The industry has already received the Value Toolkit well – acknowledging that this will be part of the framework that enables us to join the different pieces of the construction puzzle together and understand the connectivity of the diverse elements. The construction minister, Nadhim Zahawi, has signalled government commitment to this approach, by engaging with the CLC and the CIH and investing time and resource in developing the theme of value.

Although it is often said that great innovation comes out of crises, the Value Toolkit was in development well before the coronavirus pandemic hit. However, the opportunity to use construction as an economic lever and to “build, build, build” our way out of the current downturn has massively accelerated the development programme.

As Dame Judith Hackitt argued so well in the aftermath of the Grenfell Tower tragedy, “value engineering” should be driven out of the construction lexicon. It is anything but value; it’s more a glorified way of cutting costs and quality. “The structure of industry has to change to make it more effective. We need to put a focus on the way in which buildings are procured. If we have a process that makes people bid at a cost they can’t afford to deliver at, we set ourselves up to fail,” she commented.

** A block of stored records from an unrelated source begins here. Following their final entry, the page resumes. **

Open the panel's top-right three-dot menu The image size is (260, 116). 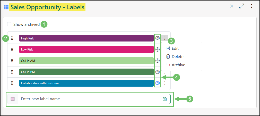coord(252,6)
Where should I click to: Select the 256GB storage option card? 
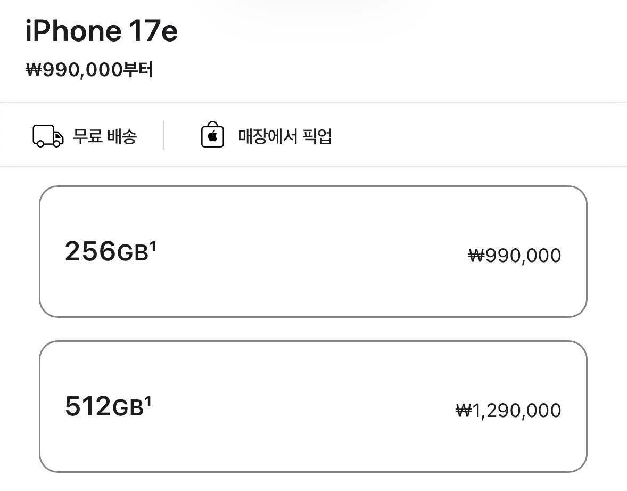313,251
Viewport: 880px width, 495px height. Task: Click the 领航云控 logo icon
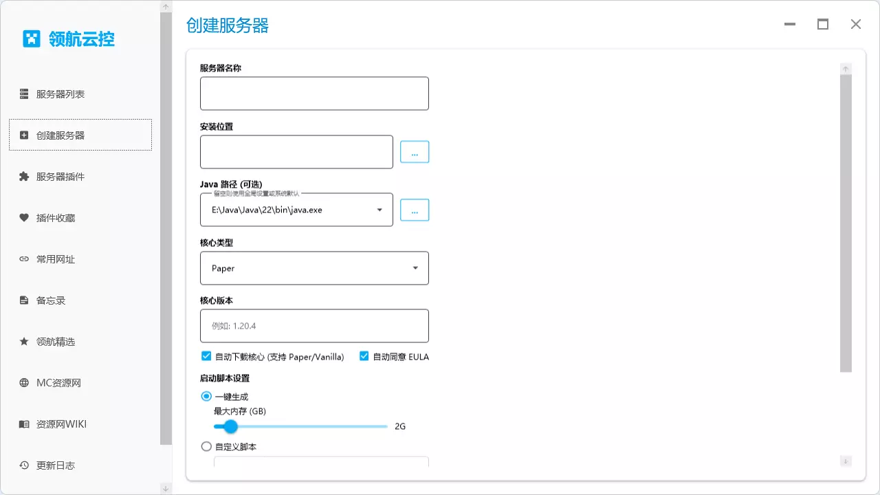[x=32, y=39]
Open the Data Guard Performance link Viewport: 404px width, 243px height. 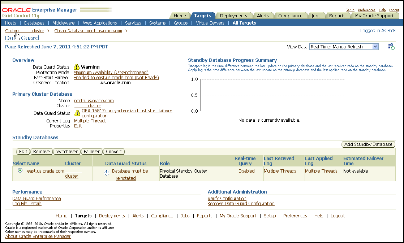pos(36,199)
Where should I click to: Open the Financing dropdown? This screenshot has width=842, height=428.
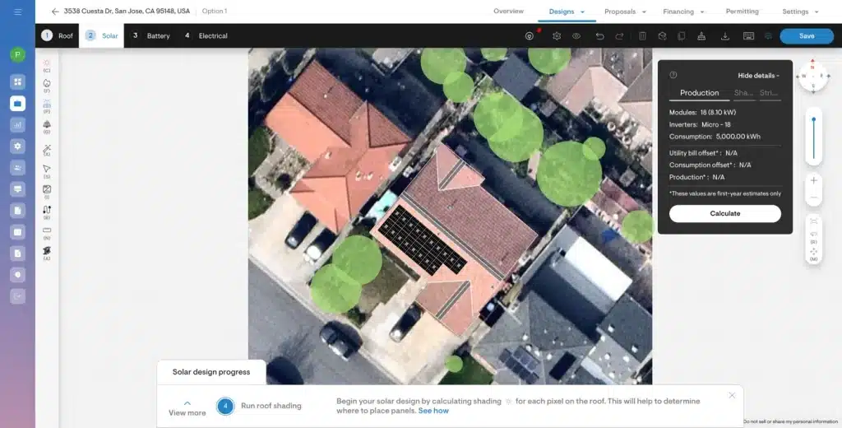(x=683, y=12)
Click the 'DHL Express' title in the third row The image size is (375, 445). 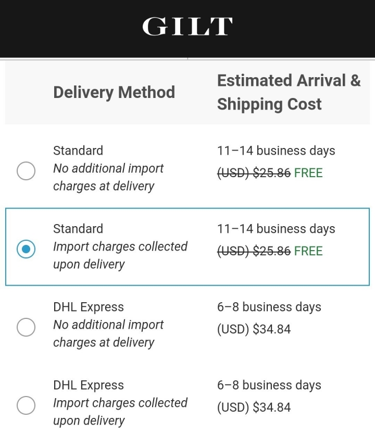[x=89, y=307]
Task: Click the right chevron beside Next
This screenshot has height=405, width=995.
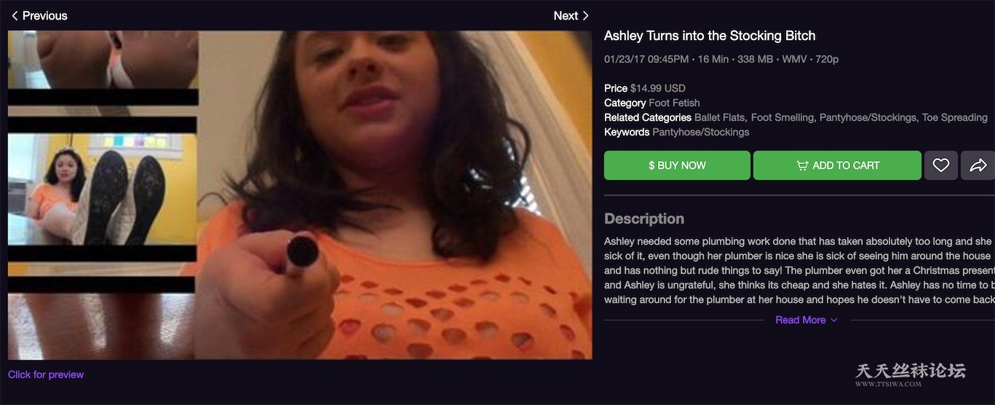Action: pos(585,15)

The Value Toolkit approach to procurement will help us as an industry do just this – change the structure of our industry and how we work. It will enable us to really procure for value and to understand the interrelated complexities and necessary trade-offs within any project – whether it be the functional performance, the social and human impact, the financial cost or the environmental impact. It will also mean that we can never again claim that we didn’t understand the quality compromises made in the drive for lowest cost.

So, while we are still in the pandemic bubble of reassessing our lives, this is now our time not only to think differently but also to act differently.